Vanya sengaja menyamar menjadi sekretaris yang culun di perusahaan milik pria yang dijodohkan dengannya, Ethan. Dia berniat membuat Ethan tidak menyukainya karena dia tidak ingin menikah dan juga banyaknya rumor buruk yang beredar, termasuk bahwa Ethan Impoten. Tapi ....
"Wah, ternyata bisa berdiri."
Karya ini diterbitkan atas izin NovelToon Puput, isi konten hanyalah pandangan pribadi pembuatnya, tidak mewakili NovelToon sendiri
BAB 1
"Aigoo! Ayo buruan cium!"
Teriakan itu pecah membelah keheningan sore di sebuah kamar mewah. Vanya terhuyung ke depan, wajahnya nyaris menempel ke layar televisi 60 inci di depannya. Di tangan kirinya tergenggam erat sebuah bungkus keripik kentang rasa baru, sementara tangan kanannya sibuk menggapai remah-remah camilan yang tercecer di karpet rasfur. Fokusnya benar-benar tersedot pada dua tokoh utama dalam drama Korea favoritnya yang sedang dalam adegan klimaks. Sebuah adegan ciuman yang sudah dia tunggu-tunggu selama dua belas episode penuh.
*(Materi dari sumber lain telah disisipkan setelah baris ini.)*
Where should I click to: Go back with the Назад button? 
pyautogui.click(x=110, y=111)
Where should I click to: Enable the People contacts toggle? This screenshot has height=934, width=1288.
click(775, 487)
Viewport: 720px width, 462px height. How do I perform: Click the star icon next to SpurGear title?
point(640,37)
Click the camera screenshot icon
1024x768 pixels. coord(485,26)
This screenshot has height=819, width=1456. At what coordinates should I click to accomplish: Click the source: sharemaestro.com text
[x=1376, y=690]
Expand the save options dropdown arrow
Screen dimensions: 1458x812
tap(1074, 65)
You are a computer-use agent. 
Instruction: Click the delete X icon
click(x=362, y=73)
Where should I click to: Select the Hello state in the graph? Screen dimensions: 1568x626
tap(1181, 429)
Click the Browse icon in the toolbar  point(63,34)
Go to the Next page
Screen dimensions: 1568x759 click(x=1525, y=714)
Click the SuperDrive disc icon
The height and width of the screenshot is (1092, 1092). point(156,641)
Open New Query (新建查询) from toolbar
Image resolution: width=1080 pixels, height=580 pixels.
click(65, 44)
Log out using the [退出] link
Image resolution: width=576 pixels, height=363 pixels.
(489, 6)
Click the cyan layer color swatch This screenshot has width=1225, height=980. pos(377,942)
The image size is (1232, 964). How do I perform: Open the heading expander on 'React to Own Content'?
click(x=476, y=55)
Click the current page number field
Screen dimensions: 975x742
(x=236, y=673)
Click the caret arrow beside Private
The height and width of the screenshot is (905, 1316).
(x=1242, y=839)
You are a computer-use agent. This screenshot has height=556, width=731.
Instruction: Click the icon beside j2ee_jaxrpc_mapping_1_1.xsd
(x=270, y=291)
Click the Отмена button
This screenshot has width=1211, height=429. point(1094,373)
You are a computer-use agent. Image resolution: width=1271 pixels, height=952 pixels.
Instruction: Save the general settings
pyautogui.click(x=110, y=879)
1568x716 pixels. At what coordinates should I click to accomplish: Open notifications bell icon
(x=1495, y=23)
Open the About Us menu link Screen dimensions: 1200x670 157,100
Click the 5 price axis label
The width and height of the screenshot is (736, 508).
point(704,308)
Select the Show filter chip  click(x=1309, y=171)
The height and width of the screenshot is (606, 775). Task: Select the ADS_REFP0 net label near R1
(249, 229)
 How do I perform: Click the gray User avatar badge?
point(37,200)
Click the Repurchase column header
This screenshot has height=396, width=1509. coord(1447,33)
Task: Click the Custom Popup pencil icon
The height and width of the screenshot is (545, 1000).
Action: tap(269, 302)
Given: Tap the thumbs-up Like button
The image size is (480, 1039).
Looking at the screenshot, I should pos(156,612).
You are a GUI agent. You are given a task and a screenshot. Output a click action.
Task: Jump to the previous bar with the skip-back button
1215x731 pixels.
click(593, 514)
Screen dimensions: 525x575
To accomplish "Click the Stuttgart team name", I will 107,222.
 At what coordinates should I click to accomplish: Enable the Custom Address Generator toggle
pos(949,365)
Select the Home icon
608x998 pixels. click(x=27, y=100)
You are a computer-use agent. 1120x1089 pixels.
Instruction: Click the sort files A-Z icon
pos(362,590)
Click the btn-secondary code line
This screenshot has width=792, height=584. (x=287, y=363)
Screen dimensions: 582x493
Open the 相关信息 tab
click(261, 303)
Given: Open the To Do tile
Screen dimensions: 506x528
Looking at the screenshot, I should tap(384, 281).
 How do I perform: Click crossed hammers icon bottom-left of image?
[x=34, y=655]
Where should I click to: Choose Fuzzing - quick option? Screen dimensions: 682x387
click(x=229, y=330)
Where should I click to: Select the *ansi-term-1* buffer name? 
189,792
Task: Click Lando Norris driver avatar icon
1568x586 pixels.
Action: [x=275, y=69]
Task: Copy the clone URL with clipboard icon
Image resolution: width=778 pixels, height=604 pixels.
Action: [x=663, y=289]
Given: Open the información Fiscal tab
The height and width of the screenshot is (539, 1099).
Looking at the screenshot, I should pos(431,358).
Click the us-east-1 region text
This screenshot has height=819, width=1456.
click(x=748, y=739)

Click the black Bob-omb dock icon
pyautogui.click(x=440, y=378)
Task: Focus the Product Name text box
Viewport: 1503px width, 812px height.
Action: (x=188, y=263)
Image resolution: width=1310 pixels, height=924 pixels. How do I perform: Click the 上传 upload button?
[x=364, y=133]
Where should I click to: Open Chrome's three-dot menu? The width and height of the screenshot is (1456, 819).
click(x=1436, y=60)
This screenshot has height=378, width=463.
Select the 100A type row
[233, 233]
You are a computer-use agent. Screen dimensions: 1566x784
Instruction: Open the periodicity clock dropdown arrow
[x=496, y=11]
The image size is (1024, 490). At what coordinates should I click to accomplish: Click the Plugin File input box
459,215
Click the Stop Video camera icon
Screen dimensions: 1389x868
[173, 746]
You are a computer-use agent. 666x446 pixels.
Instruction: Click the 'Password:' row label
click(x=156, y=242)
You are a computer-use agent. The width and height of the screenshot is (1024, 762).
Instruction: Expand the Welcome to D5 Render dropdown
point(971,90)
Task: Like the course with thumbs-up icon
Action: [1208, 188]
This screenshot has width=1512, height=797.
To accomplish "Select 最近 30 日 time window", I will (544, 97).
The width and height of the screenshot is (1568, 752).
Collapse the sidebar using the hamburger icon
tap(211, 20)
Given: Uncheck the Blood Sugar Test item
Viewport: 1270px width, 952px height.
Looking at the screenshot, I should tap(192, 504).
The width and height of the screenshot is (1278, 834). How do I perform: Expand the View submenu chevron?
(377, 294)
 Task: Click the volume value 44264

Begitulah rutinitas harian Sang Putri Tunggal keluarga konglomerat Dirgantara. Vanya, pemilik sah dari nama yang berarti 'hadiah dari Tuhan' ini, lebih memilih menjalani peran sebagai 'Ratu Rebahan' sejati di singgasananya daripada pusing memikirkan pekerjaan. Sebuah kemewahan yang dia anggap sebagai hak prerogatif anak bungsu dari pemilik perusahaan elektronik terkemuka, El-Corp. Menurutnya, urusan kantor dan bisnis biarlah diurus oleh Vian, sang kakak lelaki, atau Papanya yang masih sehat.
"Akhirnya...." Vanya menjerit kegirangan. Dia tertawa merasa puas karena tokoh utama di layar berhasil mendapatkan ciuman yang diinginkan.
Namun, kegembiraannya mendadak terhenti.
Buk!
Sebuah bantal empuk melayang dan tepat mendarat menghantam kepalanya, membuat tubuhnya yang sedang bersemangat terhuyung ke depan. Vanya langsung menoleh, matanya melotot tajam.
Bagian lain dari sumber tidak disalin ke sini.